It’s been a couple of weeks that my colleague and I started a project in Kaggle named Hungry Geese. That leads us to take a course and a bunch of youtube videos and books and so on. Right now, I want to summarise what I have understood so far from Reinforcement Learning.
General description: It’s a method that motivated to do better overtime by rewards.
A reward Rt is a scalar feedback signal that indicates how well the agent is doing at step t. The agent’s job is to maximize cumulative rewards.
For instance, if the agent is a helicopter and the job is to maneuver.
+point reward for following the desired trajectory.
–point reward for crashing.
Another example, the agent playing Backgammon, and the job is to defeat the world champion.
+point reward for winning.
–point reward for losing a game.
The goal of an agent in Reinforcement Learning is to select actions to maximize total future rewards. But, not to be confused with being greedy! It is more like an intelligence/long-term decision making that makes the agent sometimes lose rewards now, to gain more in the future.
Take a look at the fig below. In each step t the environment gives observation and reward to the agent and agent decides what action to take to maximize the total reward.

Now, let’s break down the figure above:
History State
The sequence At = A1, S1, R1, …, At, St, Rt is the information used to determine what happens next (basically looking at the last state). St=F(Ht)

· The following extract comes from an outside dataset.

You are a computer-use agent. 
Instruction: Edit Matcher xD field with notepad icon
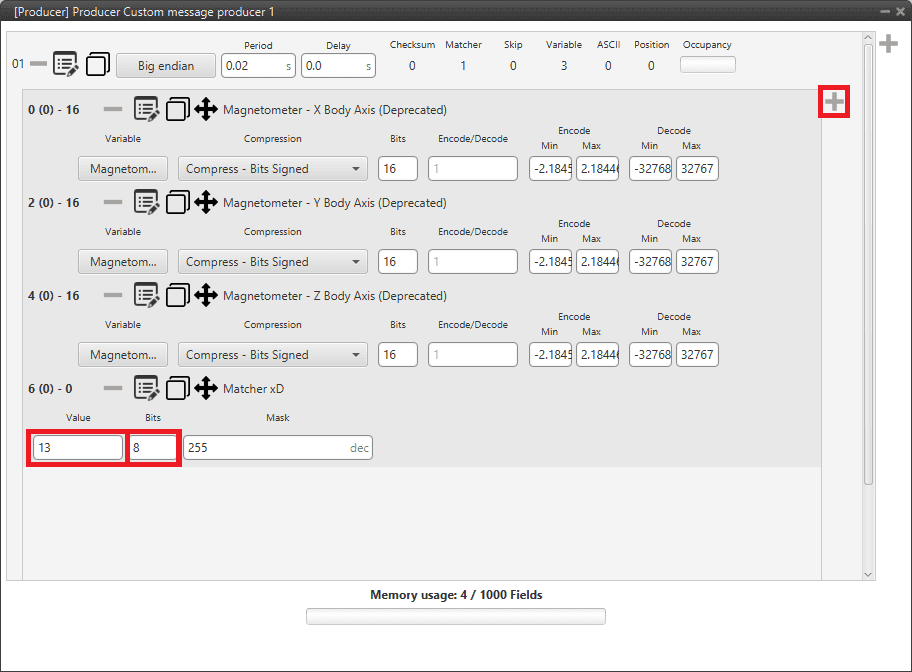(146, 388)
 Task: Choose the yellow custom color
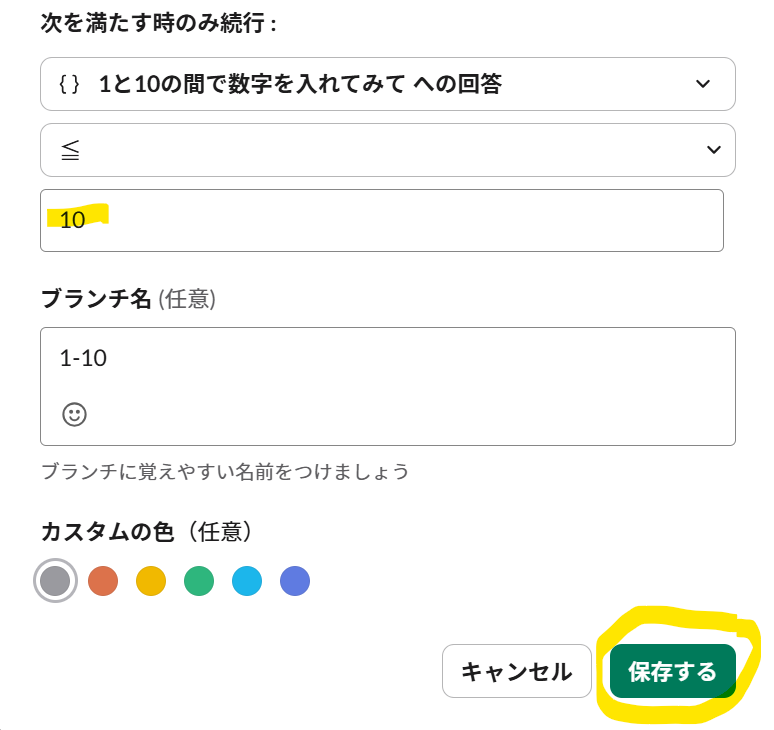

Information State (AKA, Markov State)
This contains all the useful information from history.
A state St is Markov if and only of P[St+1| St]= P[St+1| S1, …, St].
We might say the future is independent of the past given the present.
H1:t —> St —> Ht+1:inf
Once the state is known the history may be thrown away.
Components of RL(Reinforcement Learning)
Policy (behavior function)
Value function (how good is each state or action)
Model (representation of the environment)
Policy represents a map from state to action contains deterministic and stochastic policy.
The value represents the prediction of future rewards. In other words, it evaluates the goodness or badness of states. Therefore, it selects between actions.
Model represents the prediction for what the environment will do next. It also predicts the next step (dynamics) and predicts the next (immediate) rewards.
There are two fundamental problems in sequential decision making. One is known environment the other is Unknown environment.